Daniel Lebre – O CEMSA, como empresa de inovação, tem um projeto que começou em 2014 com apoio dos parceiros Fapesp, Unifesp, USP, Ipen e Cietec. Esse projeto visa buscar uma aplicação de sangue seco para dosagem de imunossupressores, acreditando que isso vá melhorar a qualidade de vida do paciente e a relação com o médico. Nós identificamos como uma oportunidade nessa área porque, hoje, o Brasil é o segundo país no mundo em número de procedimentos de transplantes de órgãos. Após o transplante, o paciente precisa tomar imunossupressores para evitar rejeição. Cada paciente responde a uma farmacocinética a estes imunossupressores e o sucesso do procedimento ou até a vida do paciente depende deste medicamento. O médico solicita a dosagem periódica desses componentes até o paciente entrar na faixa terapêutica adequada. Essa aplicação chama-se therapheutic dose monitoring (TDM) ou monitoramento de drogas terapêuticas. É exatamente aí que essa técnica se encaixa perfeitamente.

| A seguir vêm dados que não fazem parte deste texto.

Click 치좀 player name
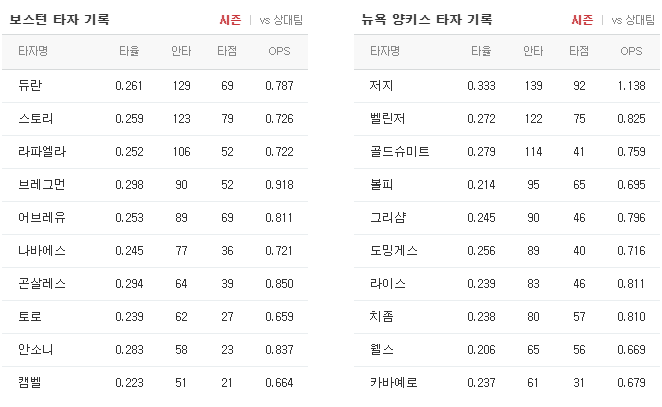662x407 pixels. pos(382,316)
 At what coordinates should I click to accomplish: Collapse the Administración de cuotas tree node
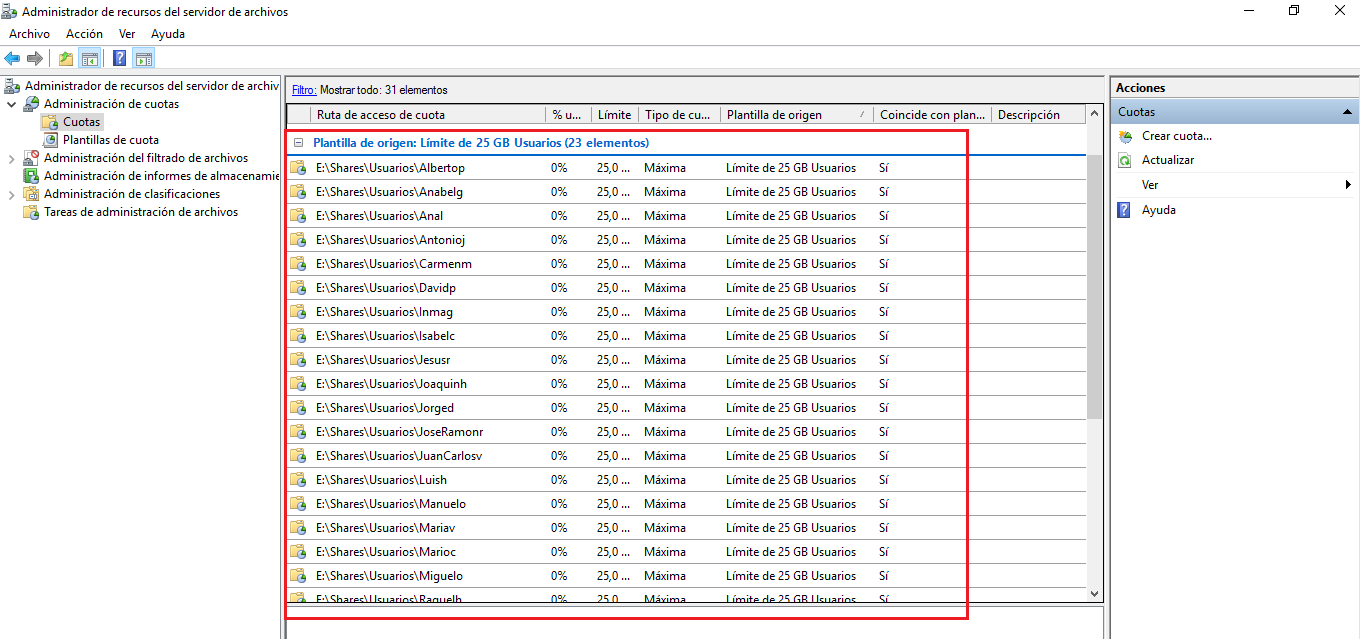12,104
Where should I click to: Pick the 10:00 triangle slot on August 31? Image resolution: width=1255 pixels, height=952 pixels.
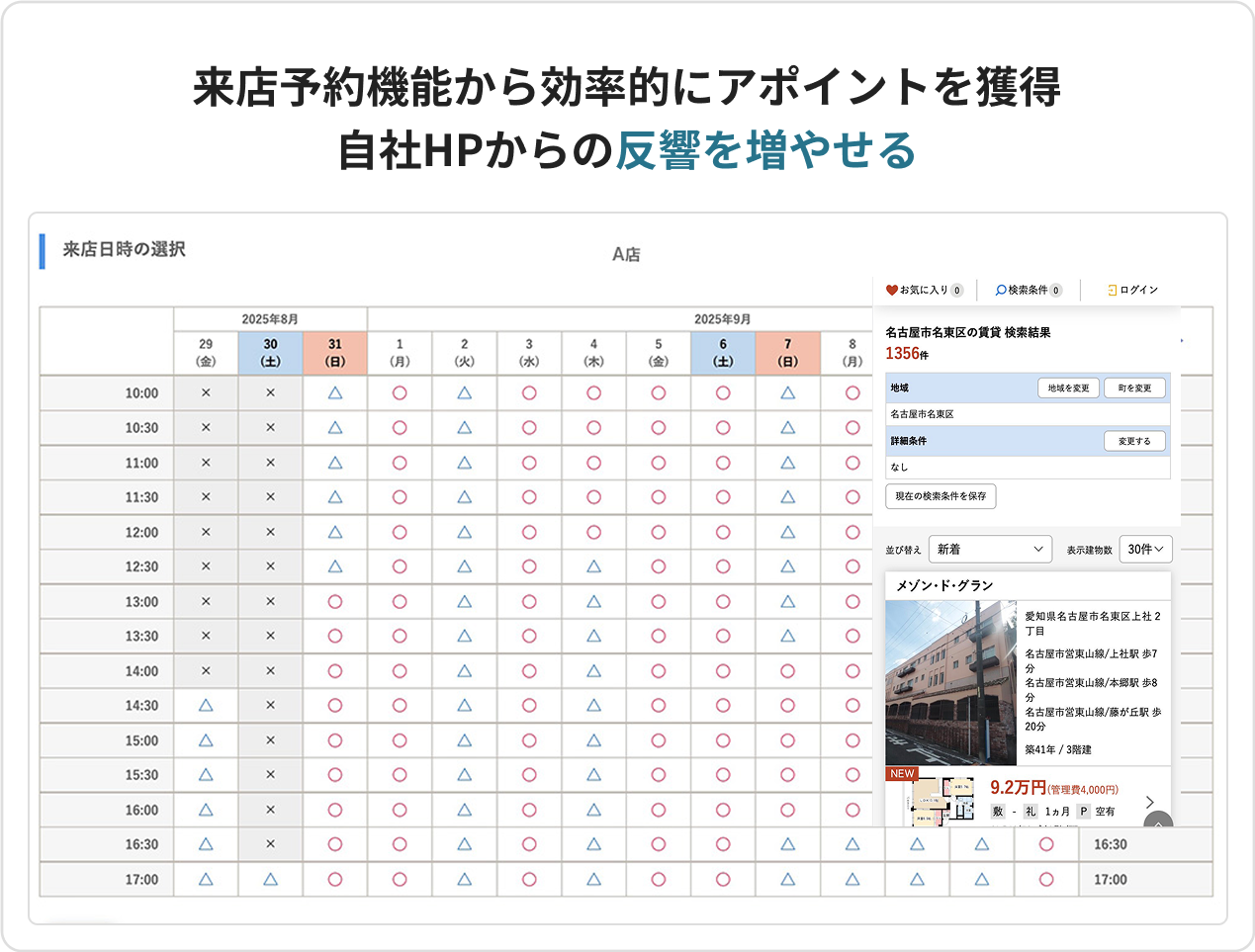click(335, 393)
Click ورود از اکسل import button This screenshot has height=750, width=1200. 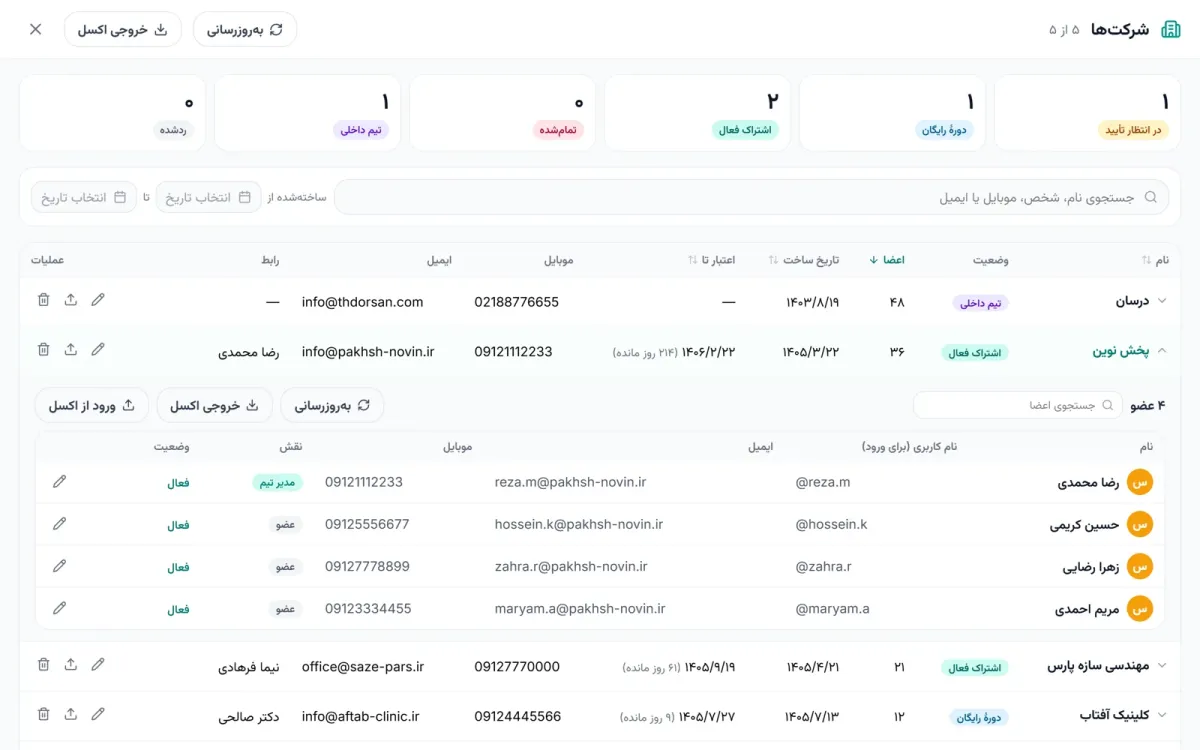point(92,405)
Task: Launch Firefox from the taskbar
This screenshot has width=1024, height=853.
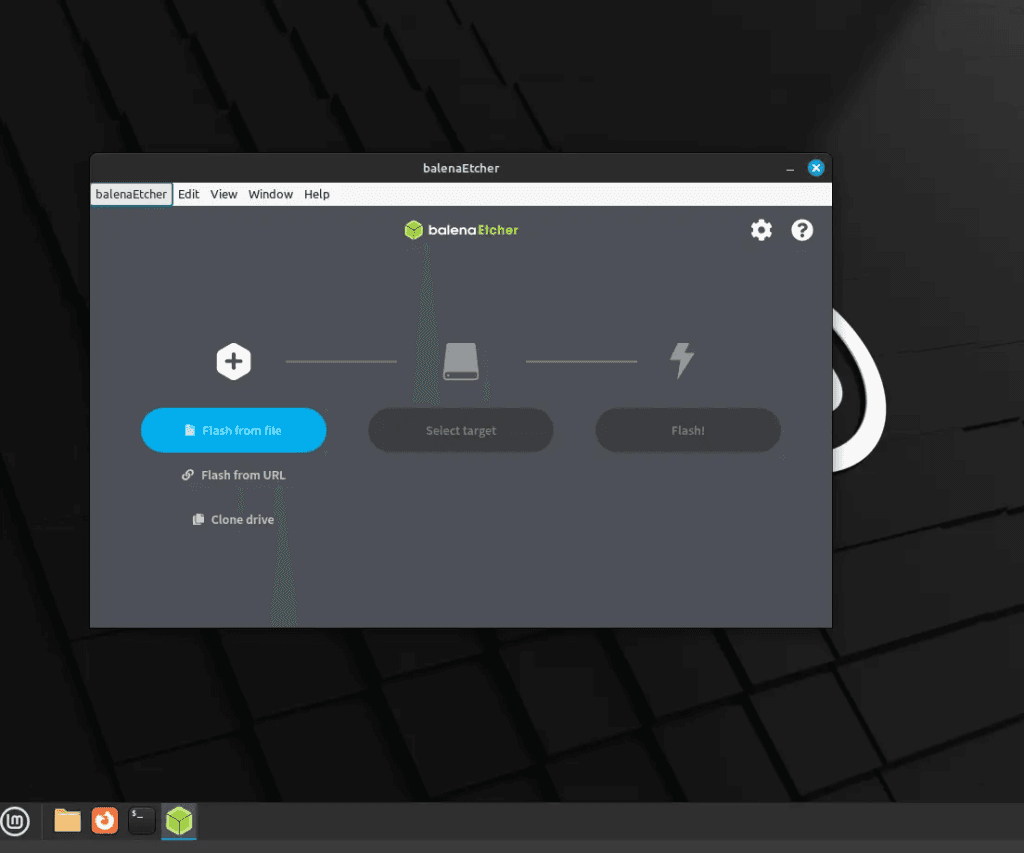Action: (x=104, y=821)
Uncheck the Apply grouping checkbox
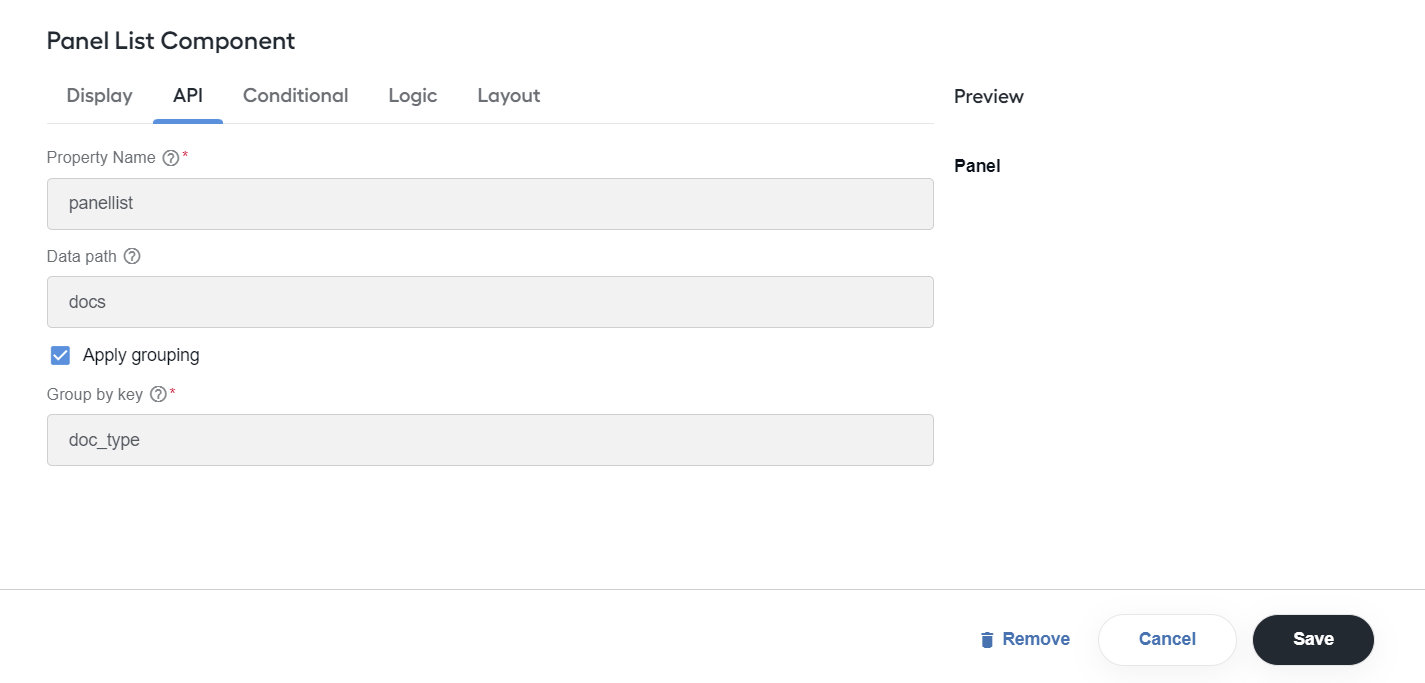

Ela proporciona uma coleta de amostra menos invasiva para um paciente que já sofreu uma cirurgia, além de ser uma técnica que permite a análise destes compostos com limites de confiabilidade superior ao que existe atualmente, que é a técnica de imunoensaio. A técnica de imunoensaio depende exclusivamente de kits que são importados e continua sendo uma coleta líquida e intrusiva (sangue venoso) onde existem custos mais altos como armazenamento e coleta, para citar alguns. Nós acreditamos que o DBS tende a ser um excelente substituto. Com apenas uma gota de sangue no papel, o próprio paciente pode coletar a amostra em casa ou no consultório médico.

LabNetwork – Como está o andamento do projeto?
Daniel Lebre –Nós desenvolvemos uma técnica para detecção de ciclosporina A, everolimus, sirolimus e tacrolimus, que são os principais fármacos administrados em transplantados. Agora estamos terminando a fase de viabilidade para testar juntamente aos usuários pacientes e médicos solicitantes. Para o SUS nós acreditamos que a adoção dessa metodologia seria uma evolução porque ela é mais barata e não depende de importação de kits. Estamos falando de um volume alto, na casa dos milhares de dosagens. Hoje, nós estamos trabalhando com parceiros como Unifesp, Santa Casa e entidades científicas para validar a técnica.

LabNetwork – Se compararmos DBS e imunoensaio, quais as vantagens e desvantagens?
Daniel Lebre – O imunoensaio tem suas vantagens, como a rapidez, e já está implantado dentro dos hospitais. A espectrometria de massa ainda não atinge essa velocidade. Existem algumas técnicas que estamos estudando para acelerar o processo. Eu diria que o gargalo da espectrometria de massa hoje em dia é, na verdade, a cromatografia. Hoje, o resultado por esse método demora em torno de 24 horas. Mas a espectrometria leva algumas vantagens com relação à especificidade. Em termos de custo, a espectrometria é uma técnica que demanda um investimento alto no início, mas que se paga ao longo do tempo. Isso porque o ensaio é feito in house. No imunoensaio podem ocorrer casos de falsos-positivos, especialmente quando se faz análise de ciclosporina A. Como a espectrometria trabalha com o alvo, ela foca na massa molecular do elemento/composto, portanto a análise é muito específica. Essa especificidade permite usar baixíssimas quantidades (poucos microlitros) de amostra para dosar (nanogramas por ml) e livres de qualquer interferência. Nós agora estamos buscando parceiros e canais para a comercialização, afinal somos uma startup.